-- Opening Marker --

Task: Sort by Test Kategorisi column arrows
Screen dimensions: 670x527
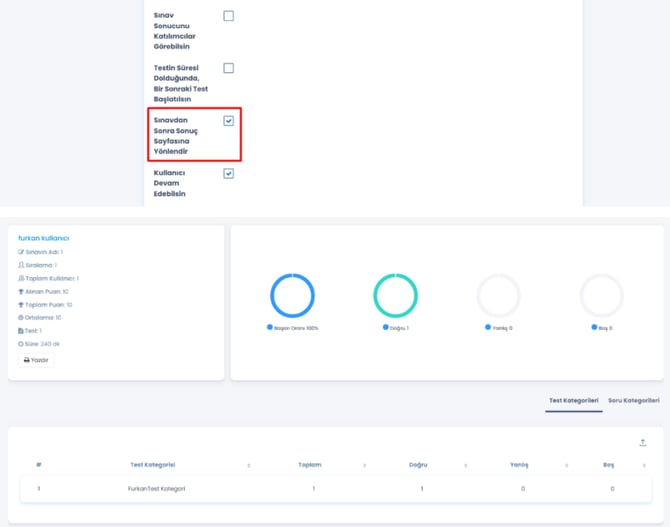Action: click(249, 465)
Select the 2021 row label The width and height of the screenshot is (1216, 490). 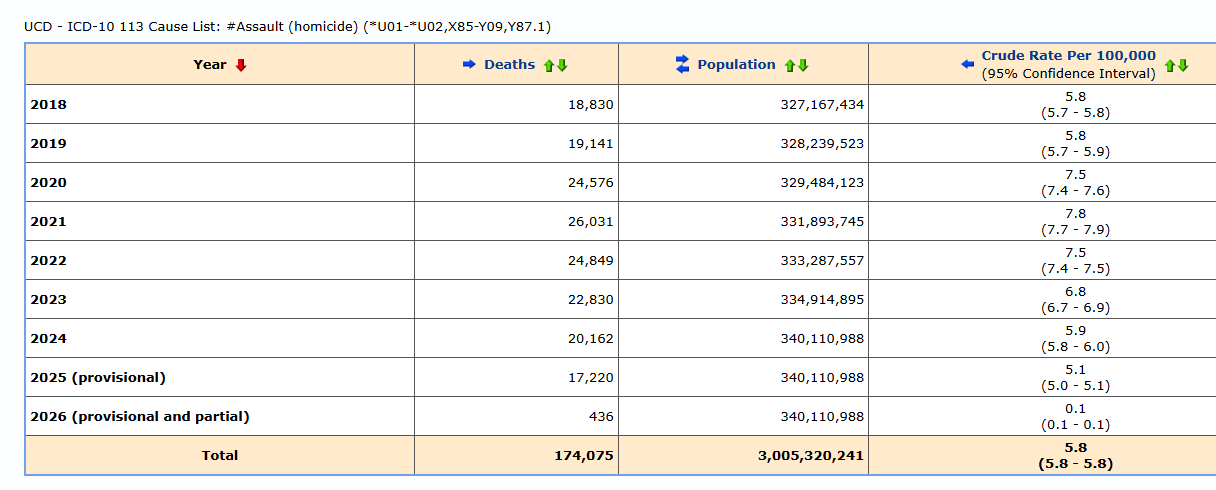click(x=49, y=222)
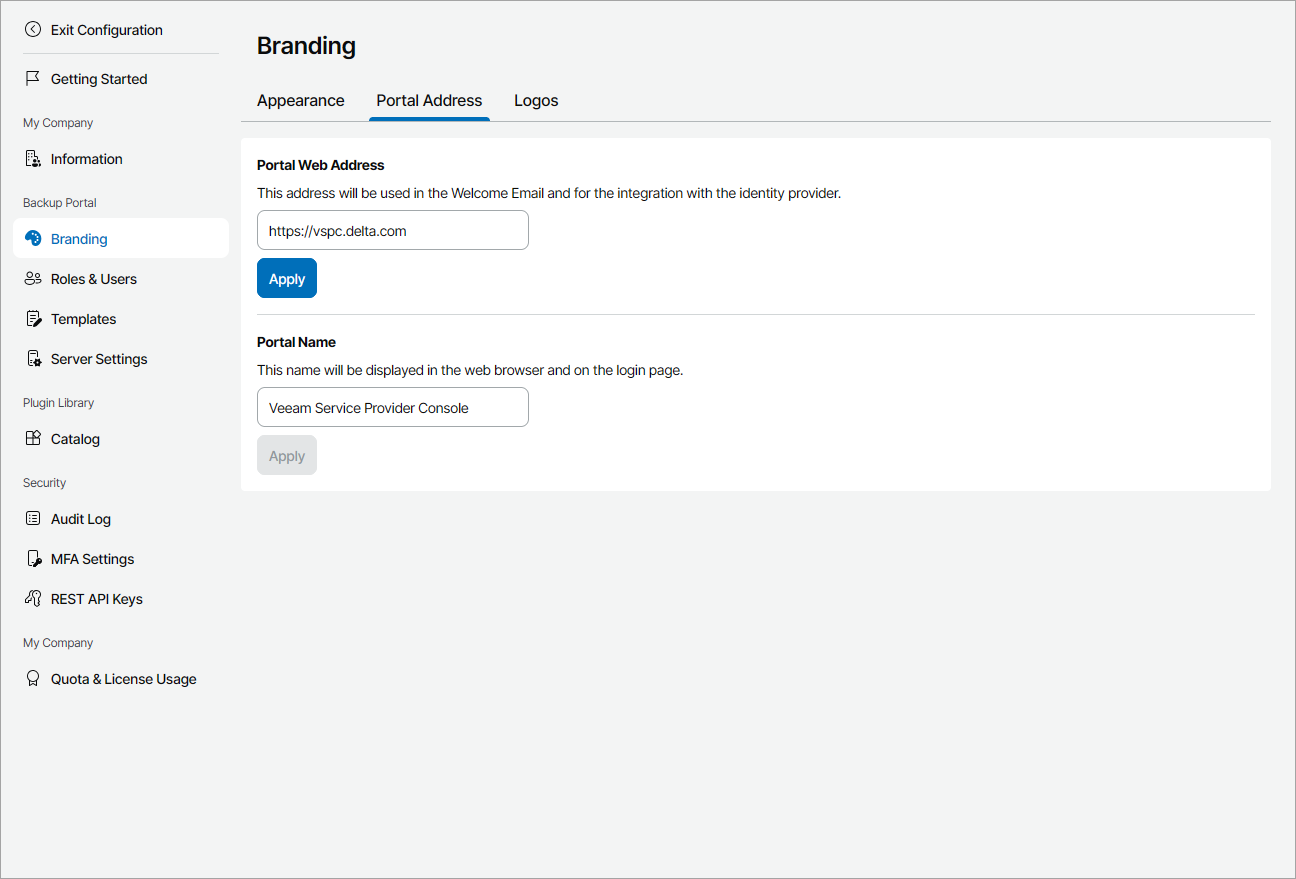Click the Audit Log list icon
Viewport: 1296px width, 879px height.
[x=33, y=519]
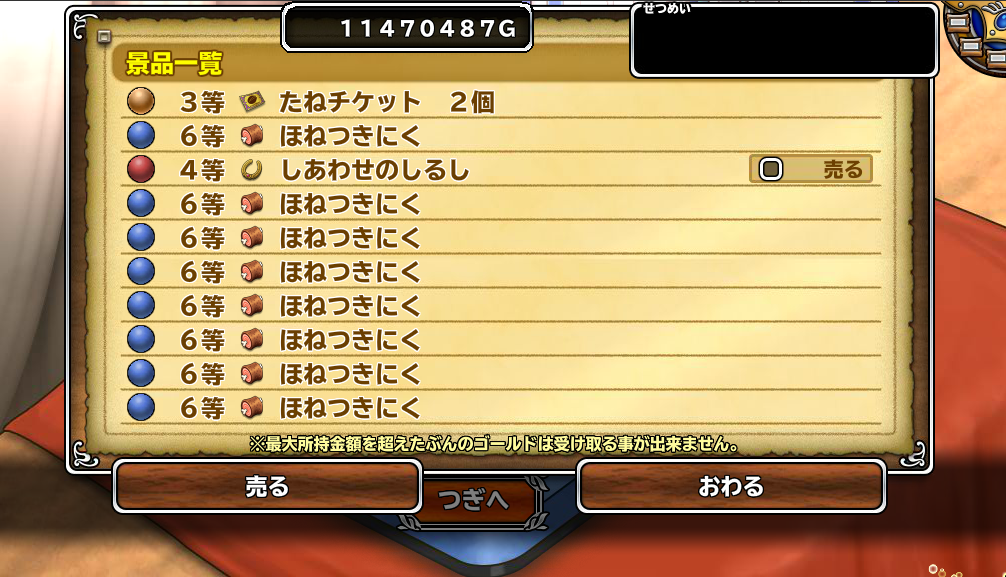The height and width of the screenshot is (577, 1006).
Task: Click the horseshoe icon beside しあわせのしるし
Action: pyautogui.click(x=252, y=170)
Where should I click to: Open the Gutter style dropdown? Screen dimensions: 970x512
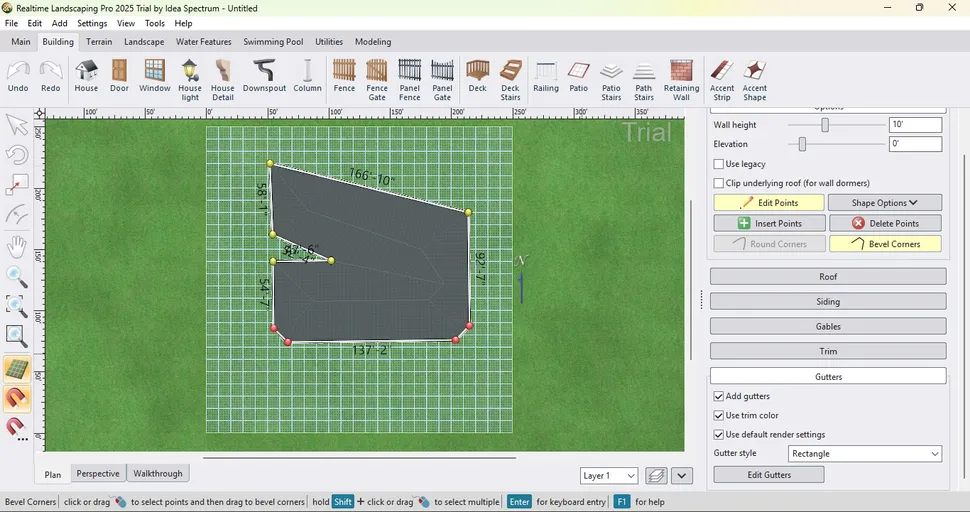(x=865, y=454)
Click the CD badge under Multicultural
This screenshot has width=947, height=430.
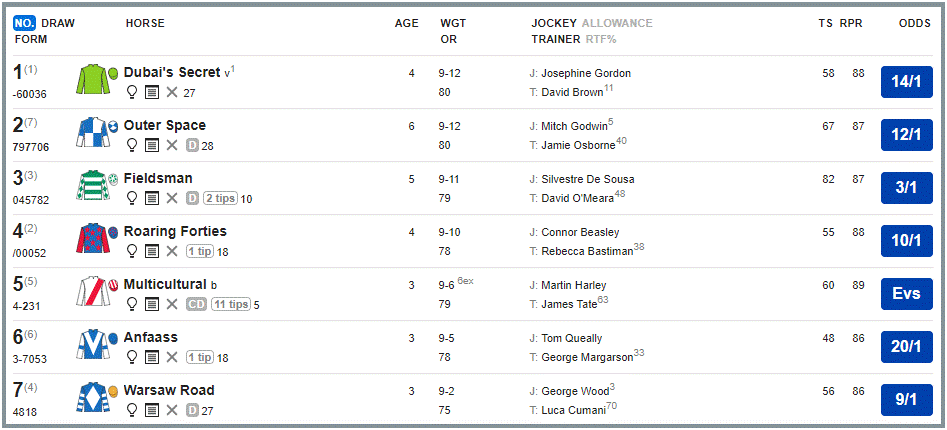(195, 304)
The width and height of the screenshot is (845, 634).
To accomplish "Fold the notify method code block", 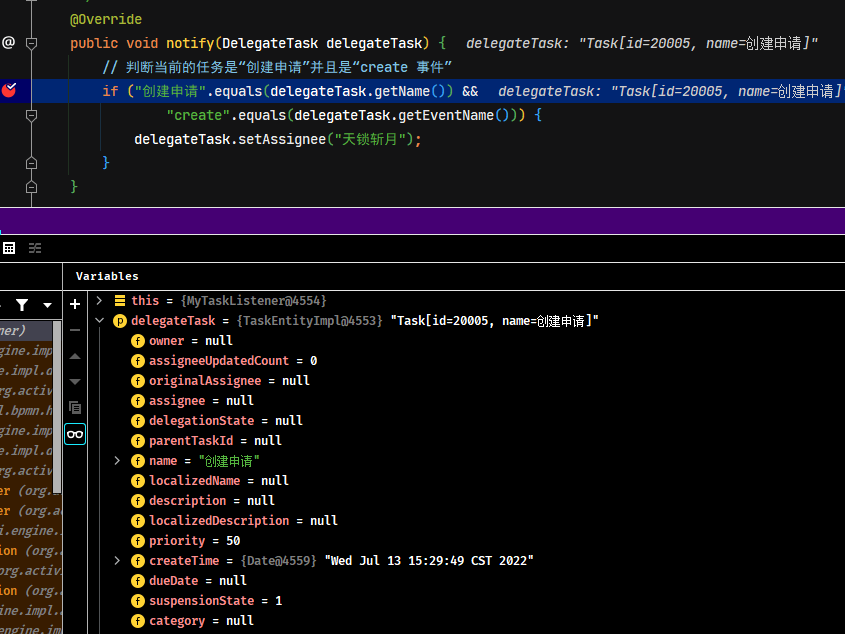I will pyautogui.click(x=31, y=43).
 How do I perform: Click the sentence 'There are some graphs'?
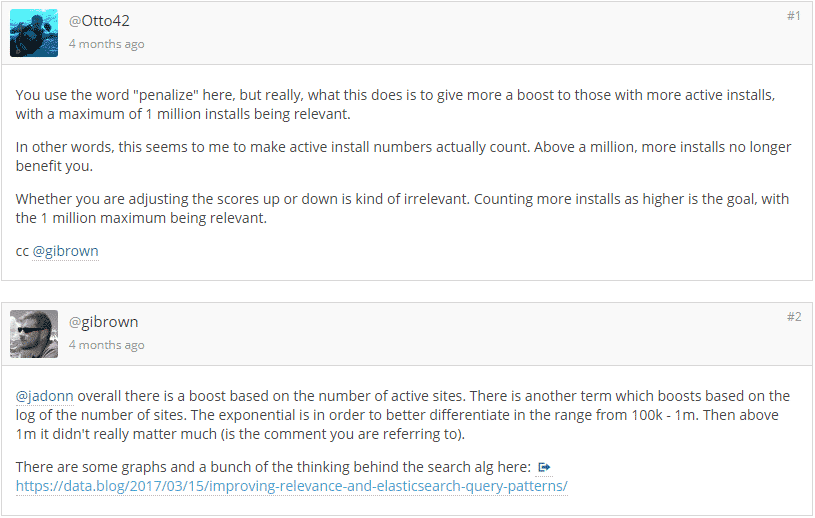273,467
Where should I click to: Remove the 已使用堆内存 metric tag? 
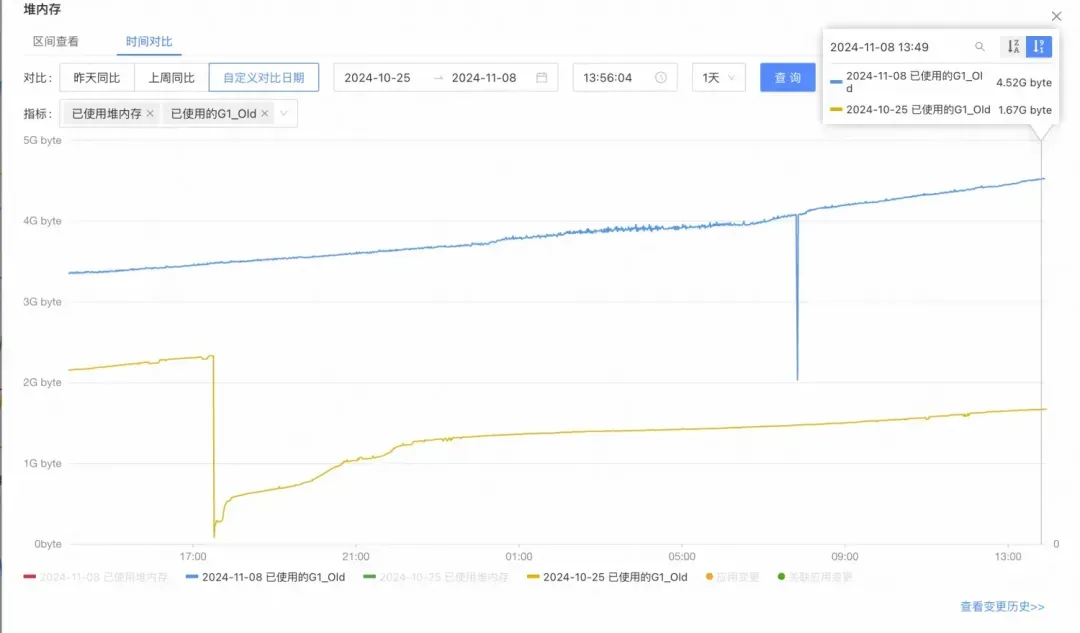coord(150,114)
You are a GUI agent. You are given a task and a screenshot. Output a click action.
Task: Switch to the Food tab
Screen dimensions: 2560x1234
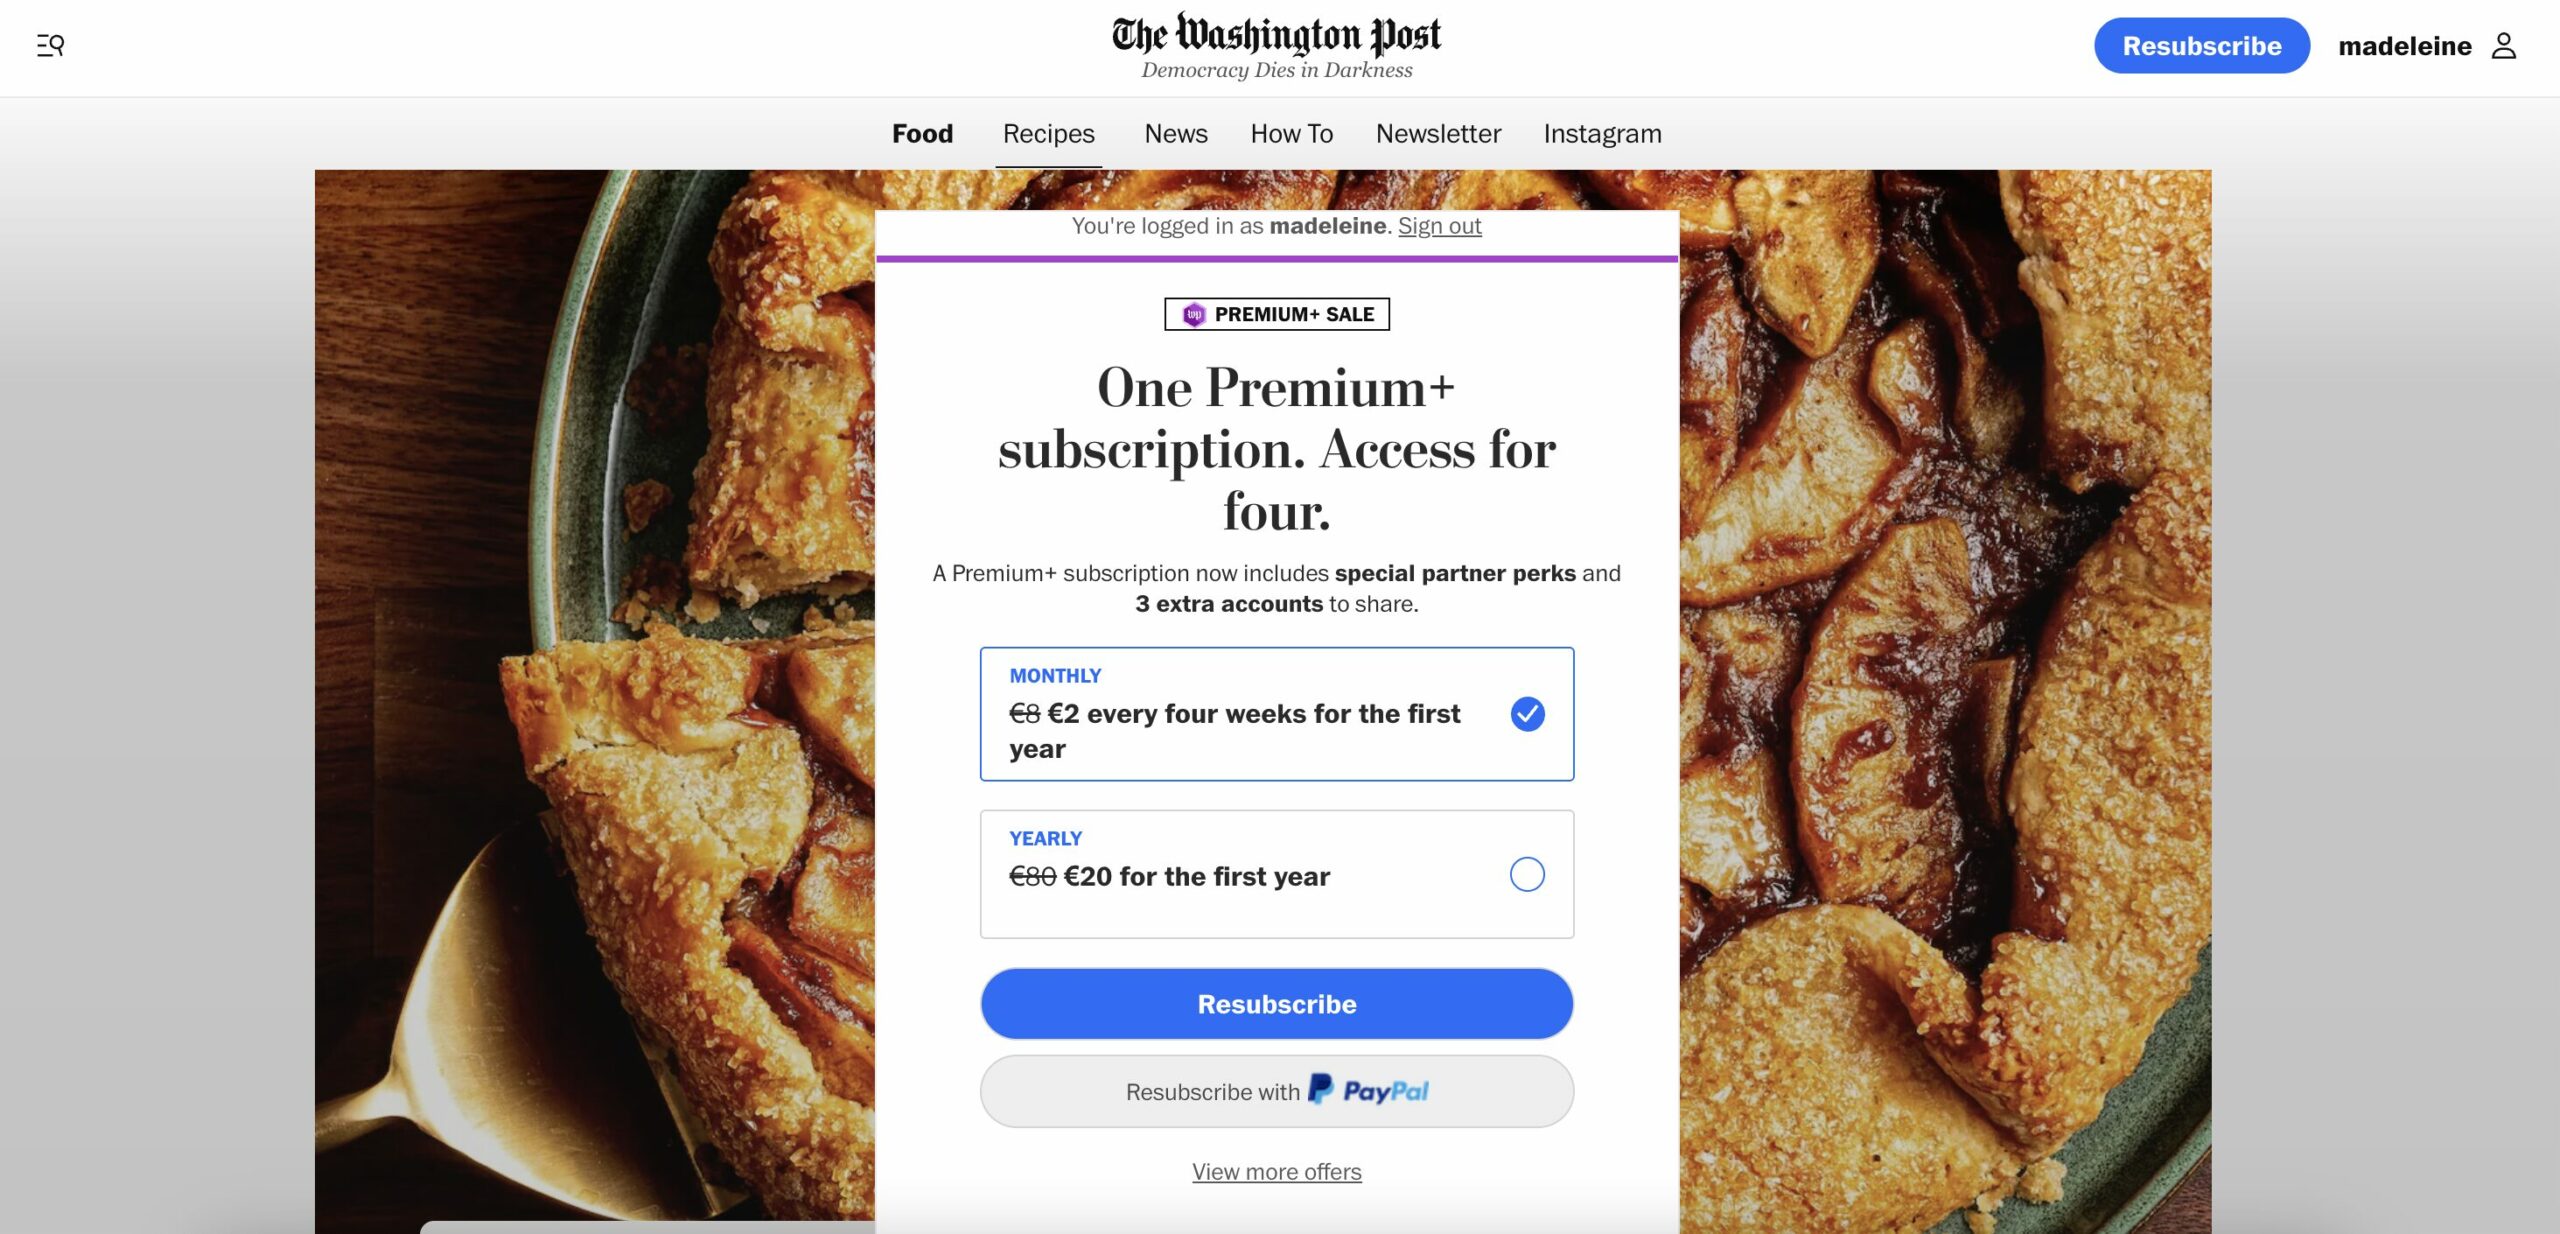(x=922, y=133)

-- Closing Marker --

* **YOUR INSTRUCTIONS**: Only one thing is required here: an exact copy of the lines from the one bearing "Where should I click to: Remove" through the final line above, both included, with pictures left out.

* **OUTPUT OF THE TASK**:
Where should I click to: Remove the 已使用堆内存 metric tag? 
coord(150,114)
You are a GUI agent. You are given a task and a screenshot. Output a click action.
Task: Switch to the Food tab
Screen dimensions: 2560x1234
(x=922, y=133)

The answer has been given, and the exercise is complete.